Your answer should be the lines of the data below that contain "agent".
===== Dataset extract
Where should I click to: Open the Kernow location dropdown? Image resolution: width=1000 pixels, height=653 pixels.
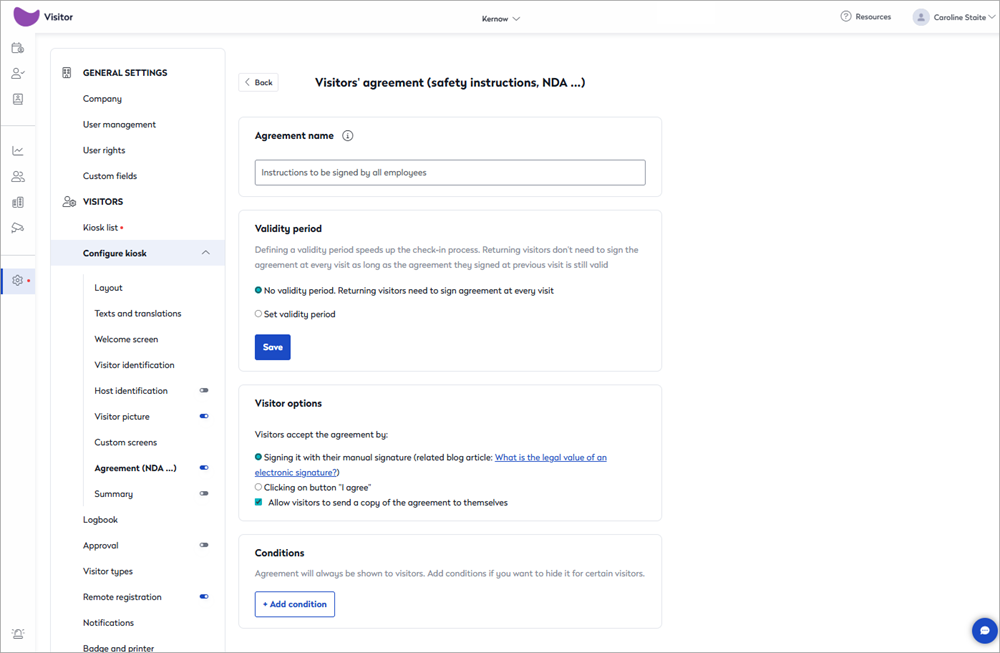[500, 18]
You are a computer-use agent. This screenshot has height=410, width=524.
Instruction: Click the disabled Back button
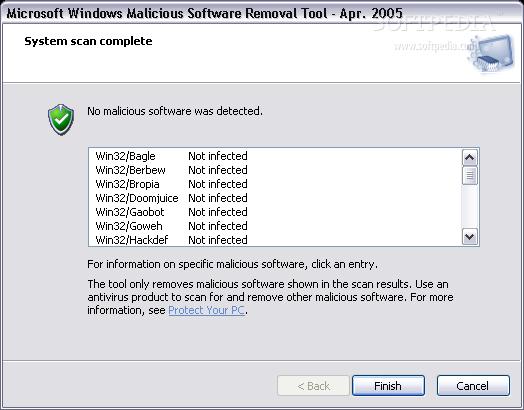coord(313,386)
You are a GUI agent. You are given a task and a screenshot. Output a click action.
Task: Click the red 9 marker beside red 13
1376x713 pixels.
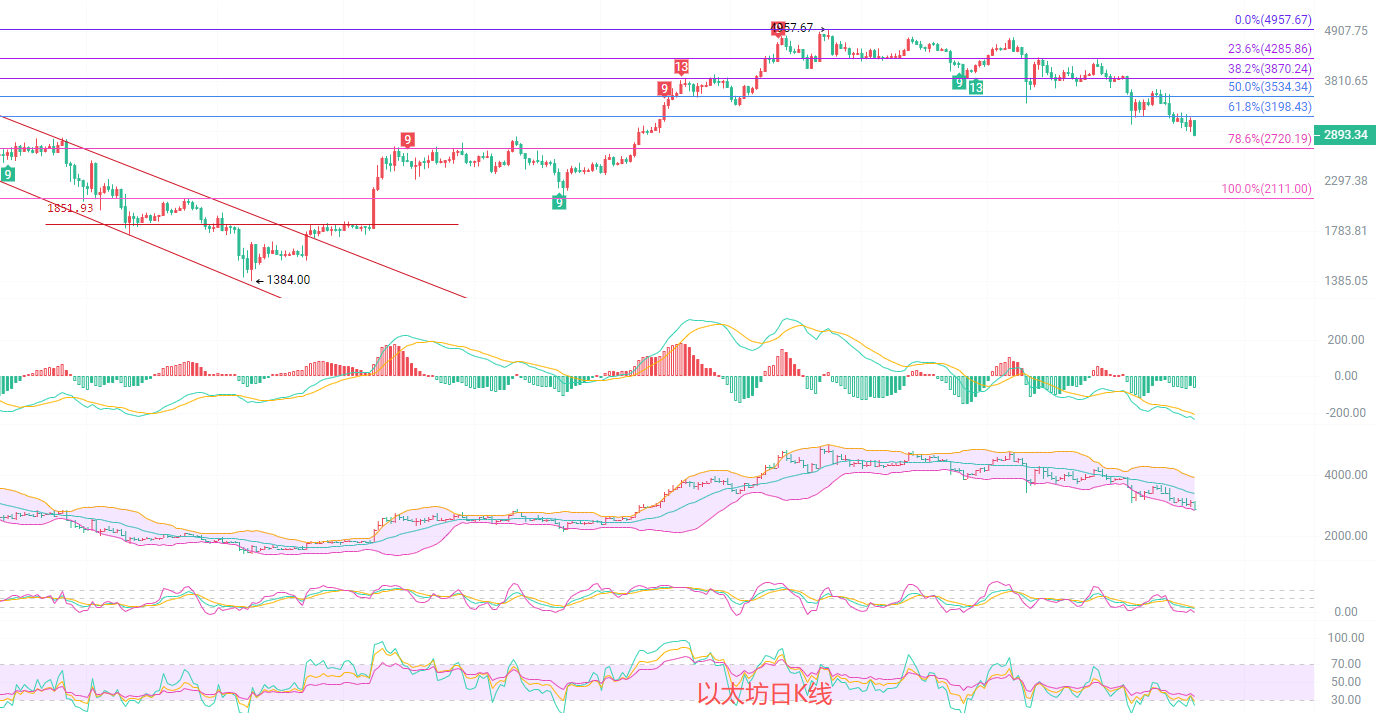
==========
- _Finished exercise_
You are a computer-use agent. This screenshot has height=410, width=524.
You are a GUI agent. You are given a task and a screenshot. Output a click action.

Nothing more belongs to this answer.